## [Task description]
Reproduce every record below exactly as written, leaving out any pictures.

## [Data for analysis]
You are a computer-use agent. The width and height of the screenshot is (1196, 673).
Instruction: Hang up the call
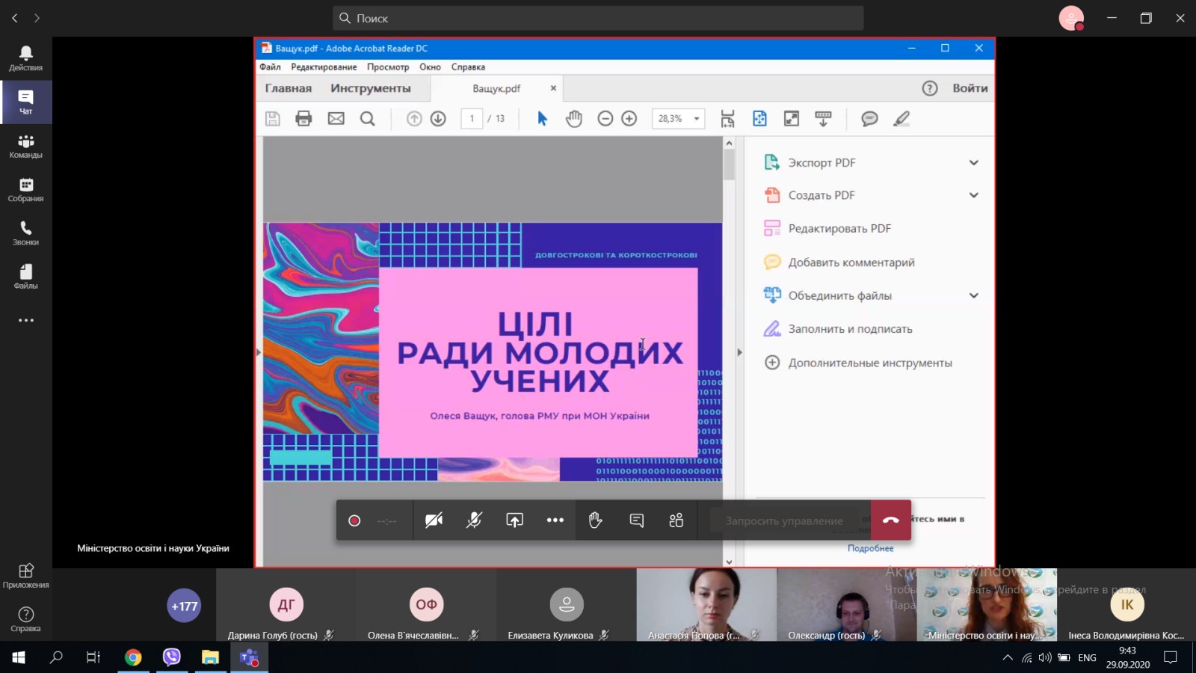coord(890,520)
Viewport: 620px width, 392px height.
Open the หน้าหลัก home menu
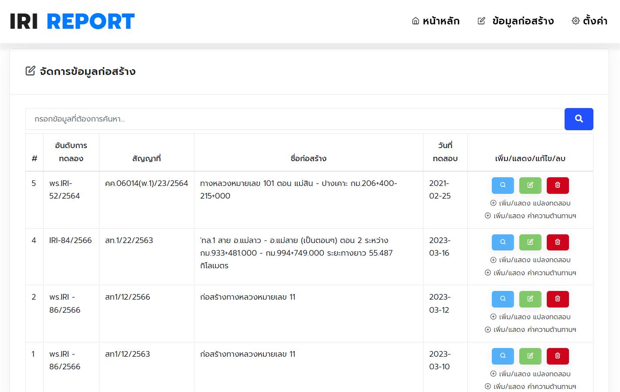tap(436, 21)
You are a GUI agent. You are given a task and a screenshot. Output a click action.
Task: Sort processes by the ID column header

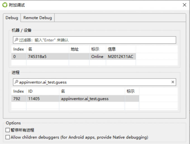pos(42,91)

## [Output of the exercise]
You are a computer-use agent. The width and height of the screenshot is (1196, 673).
Instruction: Hang up the call
coord(890,520)
Viewport: 620px width, 392px height.
Open the หน้าหลัก home menu
tap(436, 21)
You are a GUI agent. You are given a task and a screenshot. Output a click action.
Task: Sort processes by the ID column header

pos(42,91)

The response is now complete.